- PASSAGE PROVIDED -
=== Section Start ===

New Year Brings Leadership Changes at Two Large Foundations

January 8, 2004 | Read Time: 2 minutes

Key leadership changes are under way at two of the nation’s wealthiest foundations:

  • The David and Lucile Packard Foundation has tapped one of its senior officials, Carol S. Larson, to take over as its new chief executive.
  • Gordon Conway, president of the Rockefeller Foundation, in New York, has announced that he plans to retire at the end of 2004.

Ms. Larson, who has worked at Packard for 14 years, will replace Richard T. Schlosberg III, who announced his retirement in June. While the foundation conducted an international search for his successor, the organization’s trustees chose Ms. Larson based on her “vision and integrity,” said Susan Packard Orr, chairwoman of the fund.

Rockefeller Chief

Mr. Conway has led Rockefeller, whose assets total $2.68-billion, for the last seven years. Under Mr. Conway’s leadership, the foundation has increased the amount of grant money it has channeled to poor people worldwide. Rockefeller has either started new programs geared to helping poor people — such as one designed to help the children of African mothers with AIDS receive antiretroviral drugs — or increased its financial commitment to programs that aid the redevelopment of inner cities and others that help African farmers use new technology.

“During my time here, we’ve strengthened our central focus of improving the lives of poor and excluded people,” Mr. Conway said. Upon his retirement, Mr. Conway will return with his family to London, his hometown. “I have four grandchildren, two of whom I haven’t seen in years,” he said. “I feel like I’m leaving the foundation in good shape. You have to go sometime. Now is as good a time as any.”

An ecologist, Mr. Conway has long been a prominent voice on international food issues. He spent 30 years working to develop ecologically sensitive methods of farming in Borneo, India, and Thailand. Mr. Conway’s promotion of bioengineered foods in food-poor regions has been a source of controversy for groups that oppose them.


James F. Orr III, chairman of the Rockefeller board, will lead a search for Mr. Conway’s successor, beginning in early 2004.

=== Section End ===

- EXERCISE DETAILS -
Repeat the part of the foundation leadership article that begins at the words "Mr. Conway has led" and stops after the words "use new technology.".

Stored items:
=== Section Start ===

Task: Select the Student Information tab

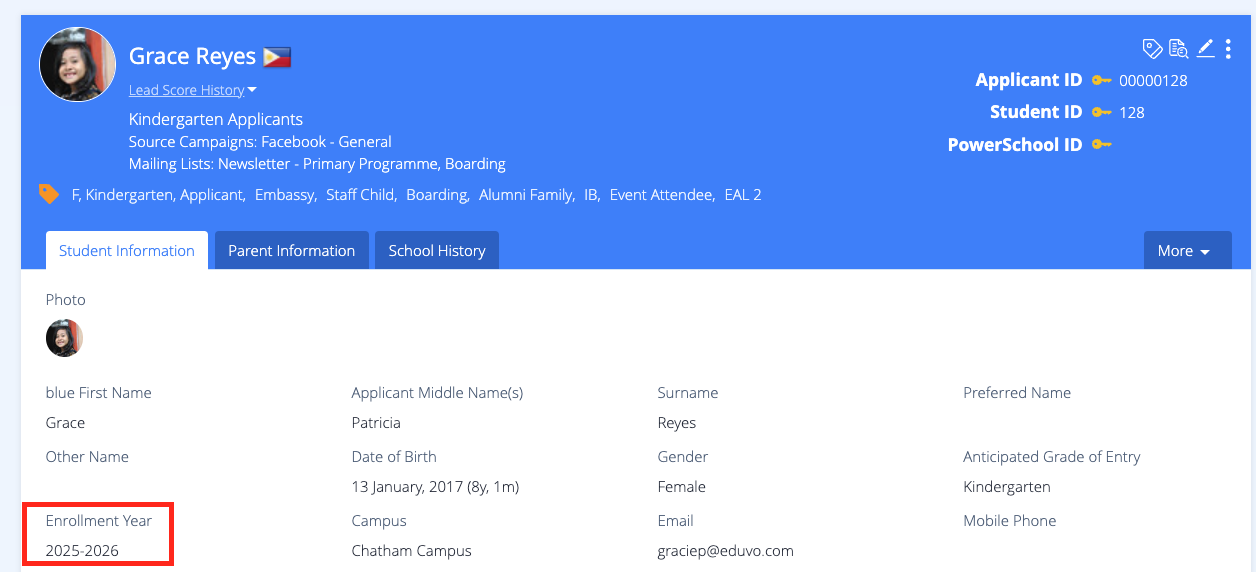Action: [x=127, y=251]
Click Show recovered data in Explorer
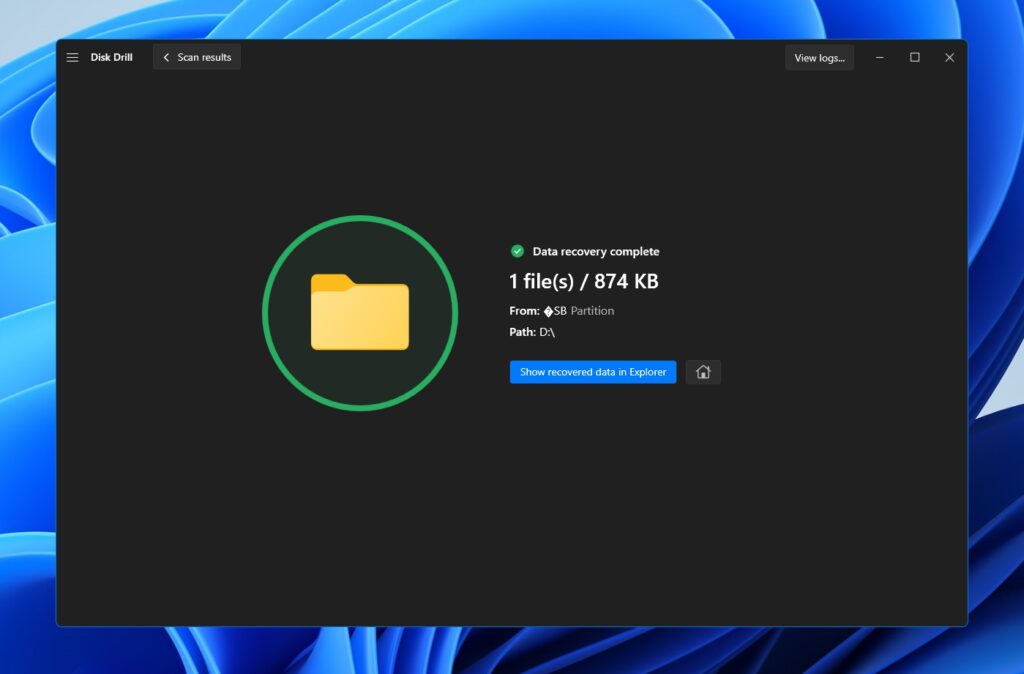The width and height of the screenshot is (1024, 674). coord(592,371)
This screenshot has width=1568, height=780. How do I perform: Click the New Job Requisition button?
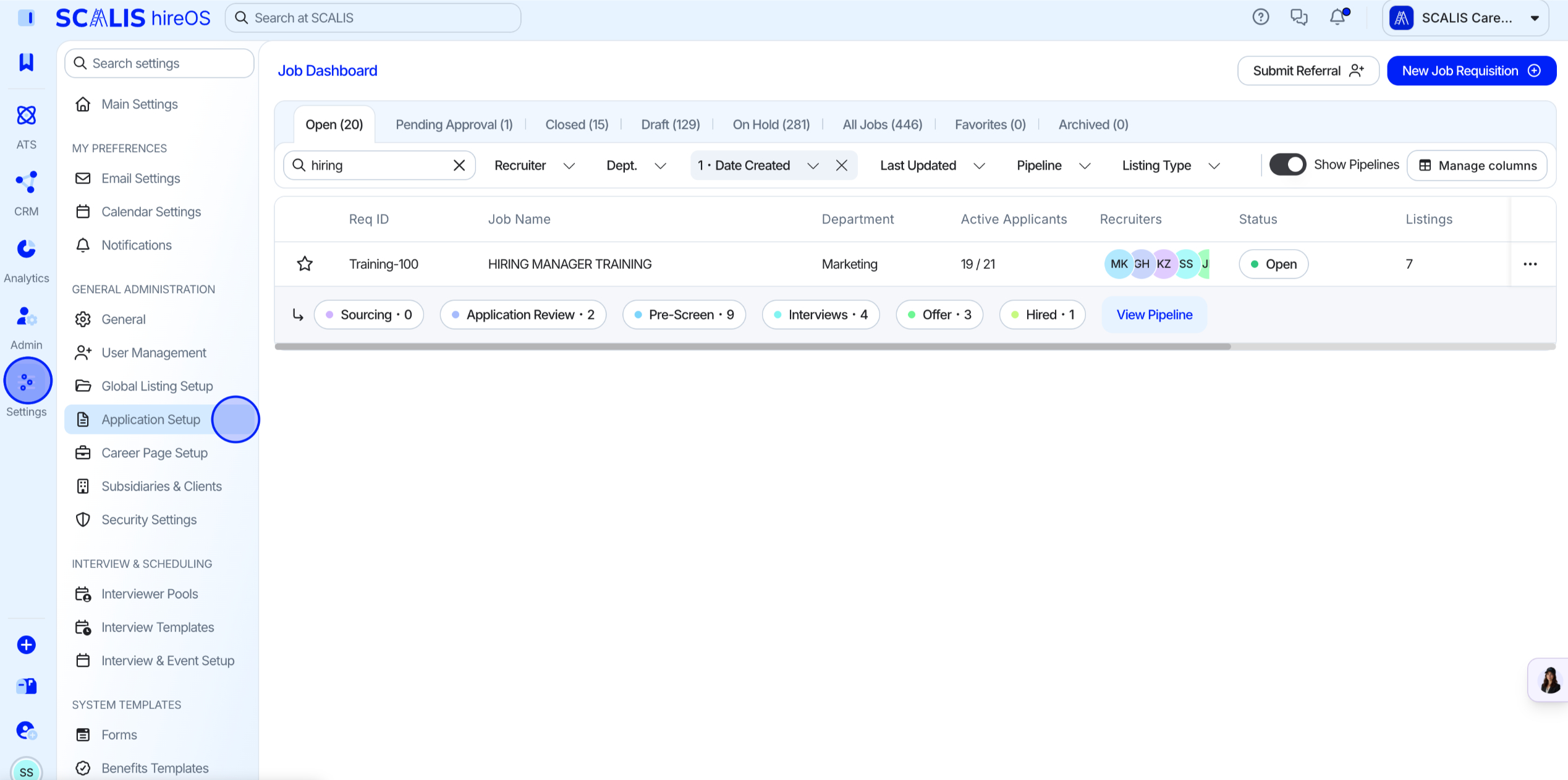(x=1472, y=70)
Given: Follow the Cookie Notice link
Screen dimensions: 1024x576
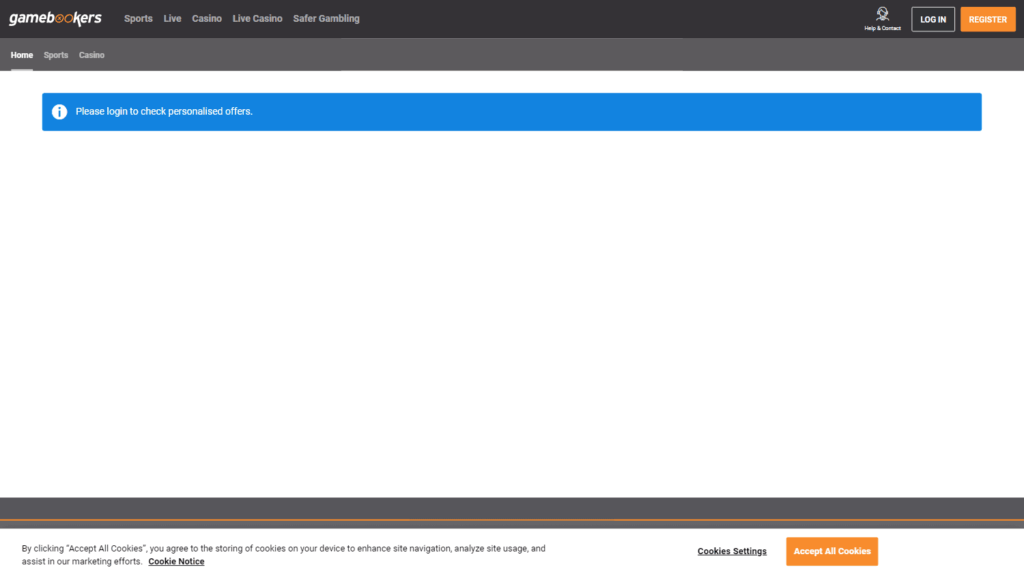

=== Section End ===

- ANSWER TO THIS PROBLEM -
Mr. Conway has led Rockefeller, whose assets total $2.68-billion, for the last seven years. Under Mr. Conway’s leadership, the foundation has increased the amount of grant money it has channeled to poor people worldwide. Rockefeller has either started new programs geared to helping poor people — such as one designed to help the children of African mothers with AIDS receive antiretroviral drugs — or increased its financial commitment to programs that aid the redevelopment of inner cities and others that help African farmers use new technology.